▶ _PROBLEM_
Take the material below from its first line through the line containing "Task: Close the overlay preview popup" and, please, write those lines again exactly.

▶ _DATA FOR THIS TASK_
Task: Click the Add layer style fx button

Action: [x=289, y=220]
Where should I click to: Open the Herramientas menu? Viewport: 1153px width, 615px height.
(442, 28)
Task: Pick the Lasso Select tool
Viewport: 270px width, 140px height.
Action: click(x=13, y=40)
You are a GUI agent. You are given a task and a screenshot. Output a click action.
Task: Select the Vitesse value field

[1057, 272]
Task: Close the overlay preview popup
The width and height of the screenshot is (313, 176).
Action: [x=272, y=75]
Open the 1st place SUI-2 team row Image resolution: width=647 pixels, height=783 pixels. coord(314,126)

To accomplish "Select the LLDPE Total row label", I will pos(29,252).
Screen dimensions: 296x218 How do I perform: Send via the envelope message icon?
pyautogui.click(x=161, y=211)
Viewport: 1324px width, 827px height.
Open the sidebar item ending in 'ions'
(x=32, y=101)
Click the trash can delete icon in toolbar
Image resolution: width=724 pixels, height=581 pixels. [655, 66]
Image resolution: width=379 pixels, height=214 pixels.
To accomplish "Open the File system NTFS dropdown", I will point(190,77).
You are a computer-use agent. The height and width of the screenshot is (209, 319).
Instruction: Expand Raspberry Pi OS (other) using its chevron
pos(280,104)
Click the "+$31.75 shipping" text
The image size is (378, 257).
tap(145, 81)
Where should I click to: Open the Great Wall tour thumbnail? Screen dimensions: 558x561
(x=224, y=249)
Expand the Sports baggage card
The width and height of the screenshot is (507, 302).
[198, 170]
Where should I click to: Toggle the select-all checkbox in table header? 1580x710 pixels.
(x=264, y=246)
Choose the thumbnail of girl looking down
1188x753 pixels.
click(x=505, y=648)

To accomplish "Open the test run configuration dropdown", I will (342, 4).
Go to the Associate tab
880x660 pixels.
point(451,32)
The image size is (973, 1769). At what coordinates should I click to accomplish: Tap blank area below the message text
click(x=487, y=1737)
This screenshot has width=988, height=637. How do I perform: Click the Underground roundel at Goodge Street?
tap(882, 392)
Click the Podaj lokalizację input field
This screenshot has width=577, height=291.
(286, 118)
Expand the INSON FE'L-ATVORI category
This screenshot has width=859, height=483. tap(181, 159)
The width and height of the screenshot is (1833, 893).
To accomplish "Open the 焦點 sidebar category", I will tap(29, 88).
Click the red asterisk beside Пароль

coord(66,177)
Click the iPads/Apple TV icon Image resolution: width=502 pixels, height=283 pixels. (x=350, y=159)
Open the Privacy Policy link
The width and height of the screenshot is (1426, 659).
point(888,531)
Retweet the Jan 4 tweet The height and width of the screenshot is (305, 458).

▶ _RESULT OF THIS TASK_
Task: Click the Add layer style fx button

Action: [x=289, y=220]
Where should I click to: Open the Herramientas menu? Viewport: 1153px width, 615px height.
(442, 28)
Task: Pick the Lasso Select tool
Viewport: 270px width, 140px height.
Action: click(x=13, y=40)
You are a GUI agent. You are given a task and a screenshot. Output a click action.
Task: Select the Vitesse value field

[1057, 272]
Task: Close the overlay preview popup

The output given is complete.